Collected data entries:
□ □ □

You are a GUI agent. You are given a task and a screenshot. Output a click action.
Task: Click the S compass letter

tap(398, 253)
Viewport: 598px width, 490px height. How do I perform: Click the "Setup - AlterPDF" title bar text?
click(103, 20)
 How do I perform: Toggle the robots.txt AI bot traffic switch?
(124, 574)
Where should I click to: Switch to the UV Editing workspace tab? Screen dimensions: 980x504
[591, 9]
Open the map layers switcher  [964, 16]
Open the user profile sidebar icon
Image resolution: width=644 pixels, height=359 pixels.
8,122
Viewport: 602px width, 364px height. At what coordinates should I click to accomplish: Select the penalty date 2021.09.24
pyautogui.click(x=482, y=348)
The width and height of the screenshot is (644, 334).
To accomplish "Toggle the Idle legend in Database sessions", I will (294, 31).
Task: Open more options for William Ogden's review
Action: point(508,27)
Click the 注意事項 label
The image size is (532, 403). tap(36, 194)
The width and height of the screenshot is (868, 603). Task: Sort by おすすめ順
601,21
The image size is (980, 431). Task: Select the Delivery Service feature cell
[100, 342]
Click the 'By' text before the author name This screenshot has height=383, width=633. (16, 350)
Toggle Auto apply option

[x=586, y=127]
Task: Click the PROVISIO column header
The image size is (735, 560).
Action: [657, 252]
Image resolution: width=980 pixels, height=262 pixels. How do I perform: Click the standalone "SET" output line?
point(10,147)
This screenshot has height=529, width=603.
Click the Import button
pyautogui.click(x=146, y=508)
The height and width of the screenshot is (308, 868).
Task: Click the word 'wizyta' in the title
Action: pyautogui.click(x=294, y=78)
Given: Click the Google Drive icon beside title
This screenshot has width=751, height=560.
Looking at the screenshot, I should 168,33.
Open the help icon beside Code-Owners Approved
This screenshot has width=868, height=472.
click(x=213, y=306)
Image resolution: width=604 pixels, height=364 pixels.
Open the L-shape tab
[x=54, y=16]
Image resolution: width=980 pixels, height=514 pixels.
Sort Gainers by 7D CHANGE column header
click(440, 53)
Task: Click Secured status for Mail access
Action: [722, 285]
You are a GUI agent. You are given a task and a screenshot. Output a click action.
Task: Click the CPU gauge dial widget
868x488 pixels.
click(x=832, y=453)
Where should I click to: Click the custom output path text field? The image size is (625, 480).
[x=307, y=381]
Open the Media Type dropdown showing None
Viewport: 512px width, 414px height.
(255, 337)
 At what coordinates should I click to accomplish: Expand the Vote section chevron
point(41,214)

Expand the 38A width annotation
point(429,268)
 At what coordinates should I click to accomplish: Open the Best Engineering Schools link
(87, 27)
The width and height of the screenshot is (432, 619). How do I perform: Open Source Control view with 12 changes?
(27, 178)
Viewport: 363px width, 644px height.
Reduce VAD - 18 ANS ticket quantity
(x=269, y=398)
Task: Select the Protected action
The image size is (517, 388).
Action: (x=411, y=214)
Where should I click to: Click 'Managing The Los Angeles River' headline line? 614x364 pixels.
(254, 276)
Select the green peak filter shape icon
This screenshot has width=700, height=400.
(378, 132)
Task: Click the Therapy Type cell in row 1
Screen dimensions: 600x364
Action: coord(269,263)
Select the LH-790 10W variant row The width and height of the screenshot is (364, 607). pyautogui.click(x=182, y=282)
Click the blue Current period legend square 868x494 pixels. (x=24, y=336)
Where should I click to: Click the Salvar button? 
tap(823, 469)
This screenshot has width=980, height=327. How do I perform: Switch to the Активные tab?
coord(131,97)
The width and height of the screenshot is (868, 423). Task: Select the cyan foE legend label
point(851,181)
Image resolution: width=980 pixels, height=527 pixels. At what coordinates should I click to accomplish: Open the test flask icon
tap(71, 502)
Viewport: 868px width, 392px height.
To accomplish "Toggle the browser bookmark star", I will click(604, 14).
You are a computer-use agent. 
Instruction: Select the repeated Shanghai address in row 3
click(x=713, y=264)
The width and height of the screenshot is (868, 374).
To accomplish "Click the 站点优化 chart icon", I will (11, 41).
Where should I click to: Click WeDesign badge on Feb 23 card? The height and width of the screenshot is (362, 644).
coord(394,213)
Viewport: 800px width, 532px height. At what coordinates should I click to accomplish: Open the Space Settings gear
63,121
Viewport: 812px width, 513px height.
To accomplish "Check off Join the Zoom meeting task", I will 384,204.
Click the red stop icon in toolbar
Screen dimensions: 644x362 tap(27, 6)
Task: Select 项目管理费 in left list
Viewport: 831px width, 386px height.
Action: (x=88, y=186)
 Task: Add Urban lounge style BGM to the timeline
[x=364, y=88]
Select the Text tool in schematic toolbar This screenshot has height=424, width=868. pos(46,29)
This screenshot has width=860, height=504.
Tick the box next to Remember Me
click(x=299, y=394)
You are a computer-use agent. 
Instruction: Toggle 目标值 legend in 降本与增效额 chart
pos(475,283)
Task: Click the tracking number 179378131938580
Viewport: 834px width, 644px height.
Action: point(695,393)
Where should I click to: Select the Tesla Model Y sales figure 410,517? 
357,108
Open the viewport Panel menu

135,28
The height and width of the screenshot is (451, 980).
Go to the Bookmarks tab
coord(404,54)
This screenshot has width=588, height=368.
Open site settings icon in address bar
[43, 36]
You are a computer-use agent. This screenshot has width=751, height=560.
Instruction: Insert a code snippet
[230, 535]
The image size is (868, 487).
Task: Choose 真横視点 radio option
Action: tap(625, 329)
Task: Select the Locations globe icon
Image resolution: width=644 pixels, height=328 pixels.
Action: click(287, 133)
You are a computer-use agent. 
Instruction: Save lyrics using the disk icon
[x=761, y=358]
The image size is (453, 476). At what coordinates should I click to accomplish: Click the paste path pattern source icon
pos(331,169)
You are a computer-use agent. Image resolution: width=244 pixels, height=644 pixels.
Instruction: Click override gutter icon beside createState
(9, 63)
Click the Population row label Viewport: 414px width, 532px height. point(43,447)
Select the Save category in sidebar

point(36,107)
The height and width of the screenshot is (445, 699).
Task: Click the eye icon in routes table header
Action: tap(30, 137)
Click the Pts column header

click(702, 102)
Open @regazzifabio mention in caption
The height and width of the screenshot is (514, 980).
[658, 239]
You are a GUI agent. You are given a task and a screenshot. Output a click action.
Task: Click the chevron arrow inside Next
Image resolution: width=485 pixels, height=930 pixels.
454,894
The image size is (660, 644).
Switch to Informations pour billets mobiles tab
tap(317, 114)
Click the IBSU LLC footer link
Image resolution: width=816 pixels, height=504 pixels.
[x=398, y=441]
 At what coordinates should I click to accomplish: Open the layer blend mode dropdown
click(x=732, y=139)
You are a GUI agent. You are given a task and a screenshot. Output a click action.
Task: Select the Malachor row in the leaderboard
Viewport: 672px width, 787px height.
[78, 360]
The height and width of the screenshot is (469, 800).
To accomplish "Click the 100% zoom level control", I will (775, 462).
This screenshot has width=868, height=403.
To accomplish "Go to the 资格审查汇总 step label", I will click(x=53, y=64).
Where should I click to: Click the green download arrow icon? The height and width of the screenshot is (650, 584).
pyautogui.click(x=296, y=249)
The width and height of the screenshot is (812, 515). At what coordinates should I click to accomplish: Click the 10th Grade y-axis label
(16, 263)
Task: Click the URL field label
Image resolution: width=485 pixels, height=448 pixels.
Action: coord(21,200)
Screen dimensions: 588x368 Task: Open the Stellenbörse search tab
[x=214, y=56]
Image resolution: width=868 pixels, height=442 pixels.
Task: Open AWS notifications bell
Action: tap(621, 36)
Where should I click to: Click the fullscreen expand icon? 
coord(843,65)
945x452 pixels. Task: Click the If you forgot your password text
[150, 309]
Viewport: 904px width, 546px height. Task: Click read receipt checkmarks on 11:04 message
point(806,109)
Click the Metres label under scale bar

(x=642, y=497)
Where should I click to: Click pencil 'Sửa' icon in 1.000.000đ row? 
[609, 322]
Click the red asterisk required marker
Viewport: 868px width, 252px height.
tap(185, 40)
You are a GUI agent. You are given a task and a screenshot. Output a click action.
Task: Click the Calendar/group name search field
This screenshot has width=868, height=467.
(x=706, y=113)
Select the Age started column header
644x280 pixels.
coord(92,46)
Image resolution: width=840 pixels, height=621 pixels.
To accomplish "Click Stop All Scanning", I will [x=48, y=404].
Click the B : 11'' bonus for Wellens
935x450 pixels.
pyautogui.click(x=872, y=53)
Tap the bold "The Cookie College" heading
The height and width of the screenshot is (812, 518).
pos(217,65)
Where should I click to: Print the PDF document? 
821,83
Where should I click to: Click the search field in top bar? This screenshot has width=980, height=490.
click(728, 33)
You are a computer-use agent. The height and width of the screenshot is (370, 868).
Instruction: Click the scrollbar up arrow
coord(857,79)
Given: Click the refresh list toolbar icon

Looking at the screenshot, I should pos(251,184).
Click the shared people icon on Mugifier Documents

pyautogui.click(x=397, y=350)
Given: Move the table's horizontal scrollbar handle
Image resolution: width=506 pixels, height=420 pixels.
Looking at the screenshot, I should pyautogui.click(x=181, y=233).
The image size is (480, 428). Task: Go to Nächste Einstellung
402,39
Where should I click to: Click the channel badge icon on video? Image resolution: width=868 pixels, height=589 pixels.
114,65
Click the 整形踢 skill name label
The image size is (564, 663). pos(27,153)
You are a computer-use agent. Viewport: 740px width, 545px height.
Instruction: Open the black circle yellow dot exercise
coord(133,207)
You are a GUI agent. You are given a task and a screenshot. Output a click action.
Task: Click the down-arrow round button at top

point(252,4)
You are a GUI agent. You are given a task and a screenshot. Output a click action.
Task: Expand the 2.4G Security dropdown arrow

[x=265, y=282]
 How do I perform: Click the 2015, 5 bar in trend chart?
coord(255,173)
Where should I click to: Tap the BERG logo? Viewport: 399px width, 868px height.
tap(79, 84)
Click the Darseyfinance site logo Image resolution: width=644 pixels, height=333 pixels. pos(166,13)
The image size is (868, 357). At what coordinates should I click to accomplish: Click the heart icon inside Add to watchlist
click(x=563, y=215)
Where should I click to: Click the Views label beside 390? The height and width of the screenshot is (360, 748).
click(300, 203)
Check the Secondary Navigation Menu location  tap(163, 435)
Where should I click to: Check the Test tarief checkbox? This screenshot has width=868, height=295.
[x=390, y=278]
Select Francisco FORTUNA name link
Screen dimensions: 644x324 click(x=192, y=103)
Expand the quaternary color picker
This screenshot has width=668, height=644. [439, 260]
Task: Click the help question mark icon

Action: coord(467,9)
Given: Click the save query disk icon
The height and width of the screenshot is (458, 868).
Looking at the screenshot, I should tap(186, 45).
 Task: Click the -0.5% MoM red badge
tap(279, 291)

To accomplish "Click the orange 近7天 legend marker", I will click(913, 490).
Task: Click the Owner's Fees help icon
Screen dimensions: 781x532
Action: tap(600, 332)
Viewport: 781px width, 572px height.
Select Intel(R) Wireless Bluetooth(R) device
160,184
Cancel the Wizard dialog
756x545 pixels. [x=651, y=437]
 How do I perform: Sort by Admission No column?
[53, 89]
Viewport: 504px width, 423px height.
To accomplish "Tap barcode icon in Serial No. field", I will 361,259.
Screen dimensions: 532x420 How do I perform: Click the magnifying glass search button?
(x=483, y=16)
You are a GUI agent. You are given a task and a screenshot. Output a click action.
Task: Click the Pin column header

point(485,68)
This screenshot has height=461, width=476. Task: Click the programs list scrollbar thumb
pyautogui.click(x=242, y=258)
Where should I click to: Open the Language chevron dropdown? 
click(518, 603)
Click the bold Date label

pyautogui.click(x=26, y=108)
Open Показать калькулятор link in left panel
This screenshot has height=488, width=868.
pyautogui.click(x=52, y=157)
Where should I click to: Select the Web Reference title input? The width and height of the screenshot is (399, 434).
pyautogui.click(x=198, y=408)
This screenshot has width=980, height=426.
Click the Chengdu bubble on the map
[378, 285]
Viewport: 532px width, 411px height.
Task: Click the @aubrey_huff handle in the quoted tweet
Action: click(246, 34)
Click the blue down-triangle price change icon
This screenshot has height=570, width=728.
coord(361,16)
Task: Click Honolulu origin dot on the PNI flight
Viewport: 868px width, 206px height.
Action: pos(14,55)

□ □ □

### Exercise
Whenever a line in the records above contains the string "left", copy that line.

### Finished task
Task: Select 项目管理费 in left list
Open Показать калькулятор link in left panel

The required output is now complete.